The Qatar Stock Exchange was back on the positive trajectory, gaining 41 points to inch near 9,000 levels, mainly lifted by insurance, transport and industrials equities.

Domestic funds’ buying interests drove the 20-stock Qatar Index up 0.46% to 8,922.52 points.

Masraf Al Rayan and Doha Bank sponsored exchange traded funds QATR and QETF, however, saw 0.6% and 0.11% declines respectively.

Islamic stocks were seen gaining slower than the main index in the market, which is up 4.68% year-to-date.

However, local and non-Qatari retail investors as well as Gulf institutions turned net sellers in the bourse, whose capitalisation rose 0.38% to QR488.86bn mainly due to large cap stocks.

Trade turnover and volumes were on the decline in the market, where banking and real estate sectors together accounted for more than 60% of the total volume.

The Total Return Index grew 0.46% to 15,720.49 points, the All Share Index by 0.25% to 2,594.04 points and the Al Rayan Islamic Index (Price) by 0.17% to 2,185.21 points.

The insurance index gained 1.4%, followed by transport (1.03%), industrials (0.98%), telecom (0.34%) and banks and financial services (0.3%); whereas realty and consumer goods declined 1.81% and 0.02% respectively.

More than 51% of the stocks extended gains with major movers being Qatar Insurance, Industries Qatar, Ooredoo, Milaha, Qatar National Cement, Commercial Bank, Ahlibank, Masraf Al Rayan and Medicare Group.

Nevertheless, Qatar Islamic Bank, Qatari Investors Group, Mesaieed Petrochemical Holding, Ezdan, Mazaya Qatar, Barwa, United Development Company and Vodafone Qatar were among the losers.

Domestic institutions turned net buyers to the tune of QR29.15mn against net profit takers of QR31.41mn on June 20.

Non-Qatari institutions’ net selling weakened marginally to QR17.93mn compared to QR19.52mn on Wednesday.

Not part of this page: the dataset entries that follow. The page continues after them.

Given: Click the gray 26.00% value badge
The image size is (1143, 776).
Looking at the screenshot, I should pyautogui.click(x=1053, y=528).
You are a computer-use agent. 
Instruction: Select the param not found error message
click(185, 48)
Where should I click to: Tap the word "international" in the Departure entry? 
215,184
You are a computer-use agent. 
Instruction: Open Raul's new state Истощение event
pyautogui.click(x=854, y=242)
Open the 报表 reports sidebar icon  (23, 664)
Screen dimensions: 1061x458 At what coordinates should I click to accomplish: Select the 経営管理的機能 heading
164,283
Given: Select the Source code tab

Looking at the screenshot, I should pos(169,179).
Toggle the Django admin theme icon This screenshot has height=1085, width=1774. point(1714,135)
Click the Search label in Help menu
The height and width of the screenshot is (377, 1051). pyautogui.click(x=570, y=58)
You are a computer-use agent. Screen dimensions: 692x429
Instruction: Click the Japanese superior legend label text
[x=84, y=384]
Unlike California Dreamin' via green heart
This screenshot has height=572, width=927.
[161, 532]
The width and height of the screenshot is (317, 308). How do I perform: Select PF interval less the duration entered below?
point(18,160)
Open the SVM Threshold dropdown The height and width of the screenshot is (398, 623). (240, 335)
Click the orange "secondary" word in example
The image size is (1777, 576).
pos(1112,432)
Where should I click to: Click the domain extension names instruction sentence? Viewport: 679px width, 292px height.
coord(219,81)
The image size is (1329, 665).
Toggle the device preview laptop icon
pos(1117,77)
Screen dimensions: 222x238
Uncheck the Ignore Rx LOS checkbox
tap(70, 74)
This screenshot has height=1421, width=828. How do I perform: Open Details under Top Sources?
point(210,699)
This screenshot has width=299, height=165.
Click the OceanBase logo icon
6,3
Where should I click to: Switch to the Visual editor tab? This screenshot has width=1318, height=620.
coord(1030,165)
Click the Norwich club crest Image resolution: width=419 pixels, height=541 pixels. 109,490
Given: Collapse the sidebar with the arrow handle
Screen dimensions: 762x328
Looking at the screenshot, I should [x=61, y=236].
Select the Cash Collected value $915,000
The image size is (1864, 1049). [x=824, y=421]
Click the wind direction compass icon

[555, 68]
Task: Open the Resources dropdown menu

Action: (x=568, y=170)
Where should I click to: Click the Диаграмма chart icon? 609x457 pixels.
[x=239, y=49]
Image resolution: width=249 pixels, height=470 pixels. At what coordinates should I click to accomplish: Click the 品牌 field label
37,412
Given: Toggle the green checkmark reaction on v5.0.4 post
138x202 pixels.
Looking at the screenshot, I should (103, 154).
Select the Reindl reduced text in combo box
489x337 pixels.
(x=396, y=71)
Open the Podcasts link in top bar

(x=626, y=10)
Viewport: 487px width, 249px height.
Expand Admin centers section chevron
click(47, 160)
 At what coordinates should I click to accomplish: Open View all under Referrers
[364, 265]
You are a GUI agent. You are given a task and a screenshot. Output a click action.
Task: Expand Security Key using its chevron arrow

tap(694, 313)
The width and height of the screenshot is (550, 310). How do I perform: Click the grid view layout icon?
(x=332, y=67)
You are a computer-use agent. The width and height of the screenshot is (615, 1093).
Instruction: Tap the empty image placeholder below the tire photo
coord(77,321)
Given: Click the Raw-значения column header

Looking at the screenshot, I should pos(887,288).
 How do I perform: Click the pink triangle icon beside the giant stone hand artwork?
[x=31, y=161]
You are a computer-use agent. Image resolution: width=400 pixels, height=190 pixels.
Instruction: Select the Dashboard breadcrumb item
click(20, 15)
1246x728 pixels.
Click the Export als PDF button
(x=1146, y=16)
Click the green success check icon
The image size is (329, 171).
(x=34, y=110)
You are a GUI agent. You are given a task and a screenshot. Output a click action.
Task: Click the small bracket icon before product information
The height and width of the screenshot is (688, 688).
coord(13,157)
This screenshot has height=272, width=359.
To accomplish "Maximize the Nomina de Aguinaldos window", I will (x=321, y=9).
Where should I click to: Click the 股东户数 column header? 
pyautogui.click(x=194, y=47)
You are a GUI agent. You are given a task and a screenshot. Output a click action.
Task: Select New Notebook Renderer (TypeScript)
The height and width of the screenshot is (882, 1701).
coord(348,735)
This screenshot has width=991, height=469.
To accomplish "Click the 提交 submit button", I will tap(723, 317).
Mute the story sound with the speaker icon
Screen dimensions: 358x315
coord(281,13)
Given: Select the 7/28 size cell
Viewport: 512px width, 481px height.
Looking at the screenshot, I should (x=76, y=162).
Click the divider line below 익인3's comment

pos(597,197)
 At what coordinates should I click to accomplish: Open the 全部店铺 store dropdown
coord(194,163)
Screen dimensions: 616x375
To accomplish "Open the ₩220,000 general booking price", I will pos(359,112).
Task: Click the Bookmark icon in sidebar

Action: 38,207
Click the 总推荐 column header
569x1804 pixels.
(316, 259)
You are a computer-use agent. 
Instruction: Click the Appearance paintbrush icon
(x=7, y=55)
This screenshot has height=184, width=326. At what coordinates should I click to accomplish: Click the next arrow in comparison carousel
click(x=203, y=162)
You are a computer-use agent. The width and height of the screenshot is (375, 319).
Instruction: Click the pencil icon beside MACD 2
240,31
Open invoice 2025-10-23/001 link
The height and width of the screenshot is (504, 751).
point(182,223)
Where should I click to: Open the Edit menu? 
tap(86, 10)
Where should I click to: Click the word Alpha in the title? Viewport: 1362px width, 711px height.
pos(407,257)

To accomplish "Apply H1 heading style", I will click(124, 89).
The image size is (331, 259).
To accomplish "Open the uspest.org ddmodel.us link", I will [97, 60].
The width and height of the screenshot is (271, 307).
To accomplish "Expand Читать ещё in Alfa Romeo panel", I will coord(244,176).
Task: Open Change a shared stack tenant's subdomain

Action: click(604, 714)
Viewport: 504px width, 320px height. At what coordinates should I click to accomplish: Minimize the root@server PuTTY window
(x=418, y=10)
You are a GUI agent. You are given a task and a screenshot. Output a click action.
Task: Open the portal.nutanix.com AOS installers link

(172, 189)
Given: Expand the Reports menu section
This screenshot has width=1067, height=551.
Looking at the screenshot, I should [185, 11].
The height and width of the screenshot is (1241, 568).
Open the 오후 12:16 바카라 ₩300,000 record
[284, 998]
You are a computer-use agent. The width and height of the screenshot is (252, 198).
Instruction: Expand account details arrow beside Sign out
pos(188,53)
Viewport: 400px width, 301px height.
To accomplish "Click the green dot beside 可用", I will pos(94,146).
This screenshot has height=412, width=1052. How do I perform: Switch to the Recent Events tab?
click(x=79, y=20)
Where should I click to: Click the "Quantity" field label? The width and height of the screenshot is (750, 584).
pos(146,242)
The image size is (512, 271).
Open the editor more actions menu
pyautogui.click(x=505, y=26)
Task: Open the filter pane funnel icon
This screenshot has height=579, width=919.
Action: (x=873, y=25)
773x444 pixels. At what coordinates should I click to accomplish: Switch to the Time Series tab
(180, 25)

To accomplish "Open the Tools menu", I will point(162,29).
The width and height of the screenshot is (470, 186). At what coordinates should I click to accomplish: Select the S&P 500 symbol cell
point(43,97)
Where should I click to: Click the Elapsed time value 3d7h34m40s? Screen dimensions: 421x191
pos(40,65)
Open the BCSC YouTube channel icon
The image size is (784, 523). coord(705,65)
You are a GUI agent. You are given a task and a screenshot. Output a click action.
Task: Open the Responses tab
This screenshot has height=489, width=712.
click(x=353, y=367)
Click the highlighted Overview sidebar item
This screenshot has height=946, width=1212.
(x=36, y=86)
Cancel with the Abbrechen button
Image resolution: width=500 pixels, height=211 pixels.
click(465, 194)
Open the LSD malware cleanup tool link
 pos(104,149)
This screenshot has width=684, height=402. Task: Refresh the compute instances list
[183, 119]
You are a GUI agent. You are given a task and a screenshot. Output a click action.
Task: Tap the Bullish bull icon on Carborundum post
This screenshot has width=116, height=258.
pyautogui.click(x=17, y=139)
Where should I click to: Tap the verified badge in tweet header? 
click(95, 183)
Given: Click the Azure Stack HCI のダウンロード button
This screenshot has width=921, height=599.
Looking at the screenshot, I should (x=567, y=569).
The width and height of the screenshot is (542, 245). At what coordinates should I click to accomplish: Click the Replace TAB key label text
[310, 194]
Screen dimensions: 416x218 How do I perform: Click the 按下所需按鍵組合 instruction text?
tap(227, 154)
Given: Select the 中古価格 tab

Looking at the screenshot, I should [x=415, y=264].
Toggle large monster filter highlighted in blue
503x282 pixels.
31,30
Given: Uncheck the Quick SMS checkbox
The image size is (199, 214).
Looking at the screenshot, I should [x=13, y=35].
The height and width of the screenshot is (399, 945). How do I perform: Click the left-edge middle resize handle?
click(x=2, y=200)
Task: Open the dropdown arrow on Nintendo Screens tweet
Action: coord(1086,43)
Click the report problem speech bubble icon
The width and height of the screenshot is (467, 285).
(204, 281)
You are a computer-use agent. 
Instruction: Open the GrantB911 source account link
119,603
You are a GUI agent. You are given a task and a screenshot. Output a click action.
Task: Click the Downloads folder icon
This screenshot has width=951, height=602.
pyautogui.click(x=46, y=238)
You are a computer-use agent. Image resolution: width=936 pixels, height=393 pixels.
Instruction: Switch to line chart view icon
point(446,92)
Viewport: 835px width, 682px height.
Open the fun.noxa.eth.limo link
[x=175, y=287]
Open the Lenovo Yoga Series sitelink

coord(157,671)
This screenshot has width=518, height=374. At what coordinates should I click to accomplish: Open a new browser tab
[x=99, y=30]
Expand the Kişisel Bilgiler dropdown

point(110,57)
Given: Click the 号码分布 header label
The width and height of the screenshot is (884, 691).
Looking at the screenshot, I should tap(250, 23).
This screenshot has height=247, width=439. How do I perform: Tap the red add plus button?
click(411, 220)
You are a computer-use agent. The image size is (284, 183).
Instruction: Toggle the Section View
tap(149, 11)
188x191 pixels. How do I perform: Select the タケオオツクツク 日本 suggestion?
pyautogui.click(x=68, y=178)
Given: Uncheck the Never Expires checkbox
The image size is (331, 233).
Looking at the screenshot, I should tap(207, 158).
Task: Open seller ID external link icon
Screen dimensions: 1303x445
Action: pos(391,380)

However, the Gulf institutions turned net sellers to the extent of QR5.06mn against net buyers of QR3.66mn the previous day.

Non-Qatari individual investors were also net sellers to the tune of QR4.5mn compared with net buyers of QR5.47mn on June 20.

Gulf individuals turned net profit-takers to the extent of QR0.9mn against net buyers of QR0.31mn on Wednesday.

Local individuals were net sellers to the tune of QR0.76mn compared with net buyers of QR41.49mn the previous day.

Total trade volume fell 34% to 4.96mn shares, value by 48% to QR204.69mn and transactions by 44% at 3,238.

The banks and financial services sector’s trade volume plummeted 41% to 1.86mn equities, value by 48% to QR125.43mn deals by 39% to 1,370.

The consumer goods sector reported a 38% plunge in trade volume to 0.08mn stocks, 48% in value to QR6.37mn and 55% in transactions to 122.

The real estate sector’s trade volume tanked 37% to 1.14mn shares, value by 13% to QR19.34mn and deals by 36% to 545.

The market witnessed a 36% shrinkage in the transport sector’s trade volume to 0.63mn equities, 40% in value to QR12.06mn and 48% in transactions to 228.

The industrials sector’s trade volume shrank 22% to 0.66mn stocks, value by 66% to QR25.32mn and deals by 57% to 512.

There was a 15% decline in the insurance sector’s trade volume to 0.22mn shares, 16% in value to QR7.86mn and 33% in transactions to 213.

However, the telecom sector’s trade volume grew 3% to 0.37mn equities, while value fell 40% to QR8.32mn and deals by 46% to 248.

In the debt market, there was no trading of treasury bills and sovereign bonds.